Edge shook his head. “I hope you find one that’s got everything,” he said.
“Señor?” The wizened face was puckered with bewilderment.
“They ain’t invented a pill for it yet.”
Luis grinned his understanding. “A man’s got to take chances, señor.”
Then he was gone, hurrying towards the sounds of gaiety. Edge nodded to Miguel and got no response, began to pick his way between the dead bodies of the soldiers, towards the center of the plaza where their weapons had been heaped in an untidy pile. But he still had six feet to go when a rifle cracked and dust spurted up just ahead of him. He turned slowly to look back over his shoulder, saw Miguel with his repeater still raised to shoulder level, eye behind the backsight.
“Just l
ooking,” Edge said.
“You are not a cat, señor,” the fat man said evenly. “But curiosity, it can make you just as dead.”
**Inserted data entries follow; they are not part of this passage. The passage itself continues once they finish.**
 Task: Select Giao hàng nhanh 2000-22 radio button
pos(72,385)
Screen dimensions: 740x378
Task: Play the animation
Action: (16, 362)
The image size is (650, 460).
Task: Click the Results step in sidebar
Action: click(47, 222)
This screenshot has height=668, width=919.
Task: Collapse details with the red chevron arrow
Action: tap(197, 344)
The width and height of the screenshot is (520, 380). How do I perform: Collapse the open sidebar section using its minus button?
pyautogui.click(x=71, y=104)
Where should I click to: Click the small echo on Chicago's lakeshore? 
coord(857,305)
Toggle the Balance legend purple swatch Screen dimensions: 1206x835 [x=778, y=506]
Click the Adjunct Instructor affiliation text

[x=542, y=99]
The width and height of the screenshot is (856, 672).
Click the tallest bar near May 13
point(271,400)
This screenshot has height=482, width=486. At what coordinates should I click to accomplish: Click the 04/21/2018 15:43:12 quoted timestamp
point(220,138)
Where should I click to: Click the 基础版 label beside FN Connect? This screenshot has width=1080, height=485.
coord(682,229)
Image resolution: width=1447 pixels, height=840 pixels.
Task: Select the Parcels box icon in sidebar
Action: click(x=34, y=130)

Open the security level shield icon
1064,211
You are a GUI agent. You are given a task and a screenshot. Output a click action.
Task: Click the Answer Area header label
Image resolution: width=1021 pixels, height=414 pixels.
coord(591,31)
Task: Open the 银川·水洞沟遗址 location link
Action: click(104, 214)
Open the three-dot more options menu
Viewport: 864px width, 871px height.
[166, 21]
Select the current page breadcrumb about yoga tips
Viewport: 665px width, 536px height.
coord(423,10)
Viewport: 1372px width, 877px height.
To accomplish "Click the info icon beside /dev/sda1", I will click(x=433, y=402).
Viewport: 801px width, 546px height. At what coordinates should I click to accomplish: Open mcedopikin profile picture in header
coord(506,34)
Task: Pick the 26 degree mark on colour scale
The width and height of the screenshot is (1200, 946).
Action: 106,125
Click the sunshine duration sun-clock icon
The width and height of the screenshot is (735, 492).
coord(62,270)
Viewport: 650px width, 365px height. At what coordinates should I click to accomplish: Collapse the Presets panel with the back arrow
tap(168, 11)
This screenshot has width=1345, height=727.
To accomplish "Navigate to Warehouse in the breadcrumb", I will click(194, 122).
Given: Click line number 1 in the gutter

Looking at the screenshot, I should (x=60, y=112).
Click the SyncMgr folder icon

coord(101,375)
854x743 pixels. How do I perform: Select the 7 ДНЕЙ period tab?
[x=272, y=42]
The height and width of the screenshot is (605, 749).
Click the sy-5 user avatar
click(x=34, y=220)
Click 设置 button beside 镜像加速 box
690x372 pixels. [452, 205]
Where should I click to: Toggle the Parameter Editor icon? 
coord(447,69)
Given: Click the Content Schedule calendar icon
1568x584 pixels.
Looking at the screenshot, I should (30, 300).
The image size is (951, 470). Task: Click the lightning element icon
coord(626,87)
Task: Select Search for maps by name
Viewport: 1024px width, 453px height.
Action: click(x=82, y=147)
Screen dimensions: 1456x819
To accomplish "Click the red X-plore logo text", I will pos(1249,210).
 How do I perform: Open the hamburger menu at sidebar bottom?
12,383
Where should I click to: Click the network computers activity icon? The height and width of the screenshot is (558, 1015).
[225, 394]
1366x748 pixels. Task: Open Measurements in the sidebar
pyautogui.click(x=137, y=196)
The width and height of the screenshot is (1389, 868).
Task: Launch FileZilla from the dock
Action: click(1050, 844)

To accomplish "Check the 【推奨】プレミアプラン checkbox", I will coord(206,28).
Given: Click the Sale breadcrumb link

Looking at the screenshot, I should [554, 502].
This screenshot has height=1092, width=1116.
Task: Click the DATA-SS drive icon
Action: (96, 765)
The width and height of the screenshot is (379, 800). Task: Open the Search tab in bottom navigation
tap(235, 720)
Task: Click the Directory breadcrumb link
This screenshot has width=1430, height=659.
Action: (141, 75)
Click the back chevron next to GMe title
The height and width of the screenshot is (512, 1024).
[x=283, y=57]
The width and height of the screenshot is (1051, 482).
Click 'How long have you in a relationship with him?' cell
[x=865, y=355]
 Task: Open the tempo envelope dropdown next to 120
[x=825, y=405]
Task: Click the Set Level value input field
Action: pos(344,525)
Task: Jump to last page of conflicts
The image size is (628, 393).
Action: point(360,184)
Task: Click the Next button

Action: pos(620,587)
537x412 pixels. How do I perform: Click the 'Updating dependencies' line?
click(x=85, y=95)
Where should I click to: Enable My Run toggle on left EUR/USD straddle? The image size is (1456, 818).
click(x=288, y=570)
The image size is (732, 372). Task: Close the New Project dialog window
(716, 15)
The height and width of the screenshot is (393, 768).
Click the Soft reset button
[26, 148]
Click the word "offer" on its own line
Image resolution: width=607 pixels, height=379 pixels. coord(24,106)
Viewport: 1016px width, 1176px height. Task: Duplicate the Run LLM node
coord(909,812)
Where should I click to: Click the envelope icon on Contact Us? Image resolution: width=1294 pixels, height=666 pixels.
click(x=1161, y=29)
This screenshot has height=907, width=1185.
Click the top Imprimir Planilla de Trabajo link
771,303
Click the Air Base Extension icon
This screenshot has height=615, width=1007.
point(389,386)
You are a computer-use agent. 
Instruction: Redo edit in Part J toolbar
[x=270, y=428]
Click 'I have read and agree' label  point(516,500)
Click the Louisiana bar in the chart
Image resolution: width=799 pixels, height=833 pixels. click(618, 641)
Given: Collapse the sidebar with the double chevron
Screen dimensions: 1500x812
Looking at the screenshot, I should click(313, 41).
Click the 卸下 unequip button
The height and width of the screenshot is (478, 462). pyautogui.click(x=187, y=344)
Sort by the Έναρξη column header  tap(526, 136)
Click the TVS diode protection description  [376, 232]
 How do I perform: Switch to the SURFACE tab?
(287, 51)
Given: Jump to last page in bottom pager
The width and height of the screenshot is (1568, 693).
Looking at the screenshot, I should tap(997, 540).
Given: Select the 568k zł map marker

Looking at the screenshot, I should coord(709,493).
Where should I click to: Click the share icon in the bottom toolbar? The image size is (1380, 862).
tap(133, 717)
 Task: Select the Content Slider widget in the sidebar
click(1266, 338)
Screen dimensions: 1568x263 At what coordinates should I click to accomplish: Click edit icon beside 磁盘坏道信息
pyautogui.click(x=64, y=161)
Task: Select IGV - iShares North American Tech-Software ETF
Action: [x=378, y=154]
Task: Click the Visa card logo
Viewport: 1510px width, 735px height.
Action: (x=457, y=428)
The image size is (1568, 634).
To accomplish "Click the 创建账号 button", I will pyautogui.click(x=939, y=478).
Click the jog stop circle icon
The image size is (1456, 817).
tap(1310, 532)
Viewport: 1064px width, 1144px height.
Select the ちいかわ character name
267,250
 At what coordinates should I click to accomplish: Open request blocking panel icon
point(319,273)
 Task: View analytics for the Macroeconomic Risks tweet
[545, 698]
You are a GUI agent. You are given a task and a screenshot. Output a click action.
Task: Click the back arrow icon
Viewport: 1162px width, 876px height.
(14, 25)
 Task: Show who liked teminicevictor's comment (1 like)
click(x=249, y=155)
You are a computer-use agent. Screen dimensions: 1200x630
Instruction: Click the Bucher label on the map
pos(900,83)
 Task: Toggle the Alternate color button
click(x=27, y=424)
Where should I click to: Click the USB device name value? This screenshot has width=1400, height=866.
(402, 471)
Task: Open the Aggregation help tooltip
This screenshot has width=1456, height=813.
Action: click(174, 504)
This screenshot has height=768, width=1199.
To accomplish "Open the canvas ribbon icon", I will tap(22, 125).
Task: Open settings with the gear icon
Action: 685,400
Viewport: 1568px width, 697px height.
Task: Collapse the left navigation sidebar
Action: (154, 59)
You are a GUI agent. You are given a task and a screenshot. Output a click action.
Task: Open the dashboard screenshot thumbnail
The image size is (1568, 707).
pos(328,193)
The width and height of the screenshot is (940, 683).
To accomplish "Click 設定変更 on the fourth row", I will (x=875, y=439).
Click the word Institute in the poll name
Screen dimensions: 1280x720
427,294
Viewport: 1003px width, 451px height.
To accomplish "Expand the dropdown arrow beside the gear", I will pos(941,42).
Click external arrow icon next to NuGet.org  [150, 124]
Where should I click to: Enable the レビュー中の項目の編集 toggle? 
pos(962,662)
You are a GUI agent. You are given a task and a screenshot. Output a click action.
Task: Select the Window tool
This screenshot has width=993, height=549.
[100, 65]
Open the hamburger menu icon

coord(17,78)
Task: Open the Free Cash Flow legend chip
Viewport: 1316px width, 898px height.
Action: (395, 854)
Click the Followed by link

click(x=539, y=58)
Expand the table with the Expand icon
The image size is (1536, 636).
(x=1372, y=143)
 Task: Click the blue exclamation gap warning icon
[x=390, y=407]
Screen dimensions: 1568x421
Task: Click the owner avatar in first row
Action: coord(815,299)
Edge spat. “And I ain’t got but just the one life,” he said reflectively, spun and angled away from the heap of guns, going towards the building in which he and Luis had been held the night before. It was, in fact, a church, but it had been many years since it was used for religious purposes. It still had an altar with a crucifix fixed to the wall above and there were still two rows of pews with a central aisle dividing them. But the scarring of the wall above the altar told of shooting practice with the ornament as the target and a scattering of straw and filthy blankets on the pews and the floor between them indicated that the place served as a dormitory in times when Hoyos was overcrowded.
Edge took this all in with disinterest as he moved quickly down the aisle, went through a door to the right of the altar, found himself in what had been the priest’s robing room. A door on the other side was locked, but the wooden hinges had rotted and fell away within moments as Edge prized at them with the dead soldier’s knife. Outside he stood in a narrow space between the rear of the church and the wall of the town. The sun was well clear of the horizon now, but the area in which Edge stood—no wider than four feet—was in deep shadow. The wall was ten feet high at this point, sheer and smooth, offering no footholds. There was only one way up and Edge took it. He gritted his teeth, pressed his back against the rear of the church, swung one foot up against the town wall and began to push himself aloft.
As Edge was making his bid for escape, Luis Aviles was savoring a forthcoming delight, the like of which he had not experienced for more than forty years. He was leaning against a dresser in a room on the second floor of a bordello, watching with avid eyes as a girl of no more than fourteen began to unbutton a blouse which promised in its drape an upper body developed beyond her years. At first the girl had been terrified as Luis demanded her favors, his drooling mouth spitting words of terrible vengeance from El Matador if she did not go to a room with him.